Le Tribunal administratif de Nîmes a été saisi par M. B... d’un recours en excès de pouvoir contre un arrêté préfectoral suspendant son permis de conduire pour six mois. Après le rejet de sa demande de suspension par le juge des référés, le requérant n’a pas confirmé le maintien de sa requête en annulation dans le délai d’un mois prévu par l’article R. 612-5-2 du code de justice administrative. En application de ce texte, il est réputé s’être désisté. Le tribunal lui donne acte de ce désistement par ordonnance.
Texte intégral
Vu la procédure suivante :
Par une requête, enregistrée le 16 octobre 2025, M. A... B... demande au tribunal :
1°) d'annuler l'arrêté n°251030B34137 du 7 octobre 2025 par lequel le préfet du Gard a suspendu la validité de son titre de conduite pour une durée de 6 mois ;
2°) d'enjoindre la restitution de son permis de conduire dans un délai de 48 H suivant la notification du jugement à intervenir sous astreinte de 50 euros par jour de retard, subsidiairement de réduire la durée de suspension prononcée par l'arrêté litigieux ;
3°) de mettre à la charge de l'Etat la somme de 500 euros sur le fondement des dispositions de l'article L.761-1 du code de justice administrative.
Vu les autres pièces du dossier.
Vu l’ordonnance n°2504333 rendue par le juge des référés le 23 octobre 2025 et la preuve de sa notification.
Vu le code de justice administrative.
Considérant ce qui suit :
L'article R. 222-1 du code de justice administrative dispose que « (…) les présidents de formation de jugement des tribunaux (…) peuvent, par ordonnance : / 1( donner acte des désistements (...) ». Aux termes de l’article R. 612-5-2 du même code, « En cas de rejet d'une demande de suspension présentée sur le fondement de l'article L. 521-1 au motif qu'il n'est pas fait état d'un moyen propre à créer, en l'état de l'instruction, un doute sérieux quant à la légalité de la décision, il appartient au requérant, sauf lorsqu'un pourvoi en cassation est exercé contre l'ordonnance rendue par le juge des référés, de confirmer le maintien de sa requête à fin d'annulation ou de réformation dans un délai d'un mois à compter de la notification de ce rejet. A défaut, le requérant est réputé s'être désisté. ».
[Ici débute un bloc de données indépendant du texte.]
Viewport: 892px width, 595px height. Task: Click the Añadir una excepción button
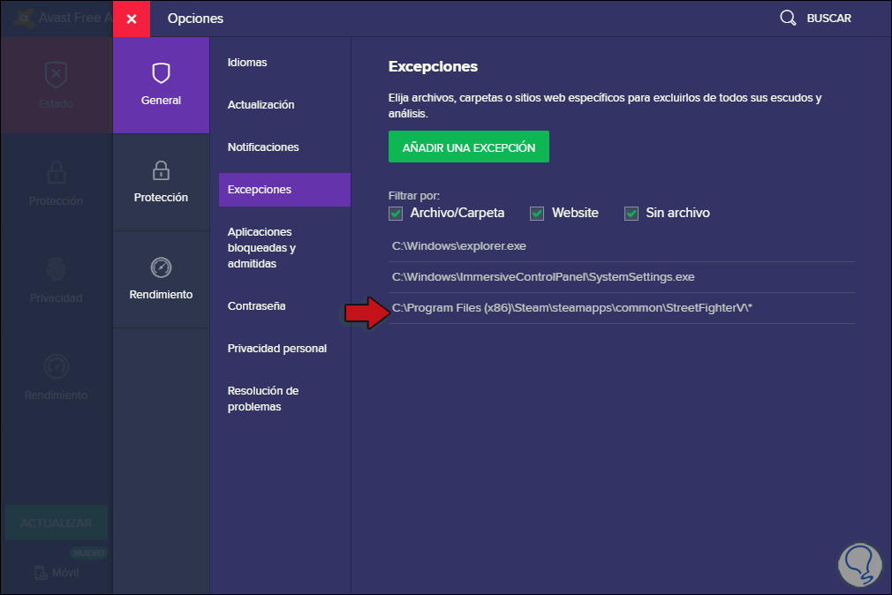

M. B... a saisi le tribunal, d’une part, d’un recours en annulation de l'arrêté n°251030B34137 du 7 octobre 2025 par lequel le préfet du Gard a suspendu la validité de son titre de conduite pour une durée de 6 mois, d’autre part, d’une demande de suspension de l’exécution de cette décision sur le fondement de l’article L. 521-1 du code de justice administrative. Par une ordonnance n°2504333 du 23 octobre 2025, notifiée à l’intéressé le même jour, le juge des référés a rejeté la demande de suspension présentée par M. B... au motif qu’aucun des moyens soulevés par le requérant n’était de nature à faire naître un doute sérieux sur la légalité de la décision attaquée. Le courrier de notification de cette ordonnance, informant M. B... qu’en application de l’article R. 612-5-2 du code de justice administrative il serait réputé s’être désisté de sa requête en annulation s’il n’en confirmait pas le maintien dans le délai d’un mois, a été réceptionné le 23 octobre 2025 via l’application « télérecours citoyen ». Le requérant n’a pas, dans le délai d’un mois à compter de la notification du rejet de sa demande de suspension de l’arrêté du préfet du Gard du 7 octobre 2025, confirmé le maintien de sa requête à fin d’annulation de cette décision et aucun pourvoi en cassation n’a été exercé à l’encontre de la décision du juge des référés. Dans ces conditions, M. B... est réputé s’être désisté de sa requête. Il y a lieu de lui donner acte de ce désistement.
O R D O N N E :
Article 1er : Il est donné acte du désistement de la requête n°2504330 de M. B....
Article 2 : La présente ordonnance sera notifiée à M. A... B... et au ministre de l'intérieur.
Fait à Nîmes, le 25 novembre 2025.
Le président de la 3ème chambre,
P. PERETTI
La République mande et ordonne au ministre de l’intérieur en ce qui le concerne et à tous commissaires de justice en ce qui concerne les voies de droit commun, contre les parties privées, de pourvoir à l’exécution de la présentée décision.